───── SUPPLIED MATERIAL ─────

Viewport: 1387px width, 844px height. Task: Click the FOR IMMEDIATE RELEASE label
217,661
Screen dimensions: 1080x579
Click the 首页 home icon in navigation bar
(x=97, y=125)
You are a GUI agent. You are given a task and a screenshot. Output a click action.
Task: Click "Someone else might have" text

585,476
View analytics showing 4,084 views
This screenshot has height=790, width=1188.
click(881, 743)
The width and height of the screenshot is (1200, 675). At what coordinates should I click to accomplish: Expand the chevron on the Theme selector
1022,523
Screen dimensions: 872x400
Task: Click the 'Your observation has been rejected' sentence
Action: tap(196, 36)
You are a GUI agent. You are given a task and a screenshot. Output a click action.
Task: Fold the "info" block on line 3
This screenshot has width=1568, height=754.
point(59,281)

─────

Transcribe the data above in full, exactly as it appears.

Viewport: 1387px width, 844px height. Task: Click the FOR IMMEDIATE RELEASE label
217,661
Screen dimensions: 1080x579
Click the 首页 home icon in navigation bar
(x=97, y=125)
You are a GUI agent. You are given a task and a screenshot. Output a click action.
Task: Click "Someone else might have" text

585,476
View analytics showing 4,084 views
This screenshot has height=790, width=1188.
click(881, 743)
The width and height of the screenshot is (1200, 675). At what coordinates should I click to accomplish: Expand the chevron on the Theme selector
1022,523
Screen dimensions: 872x400
Task: Click the 'Your observation has been rejected' sentence
Action: tap(196, 36)
You are a GUI agent. You are given a task and a screenshot. Output a click action.
Task: Fold the "info" block on line 3
This screenshot has width=1568, height=754.
point(59,281)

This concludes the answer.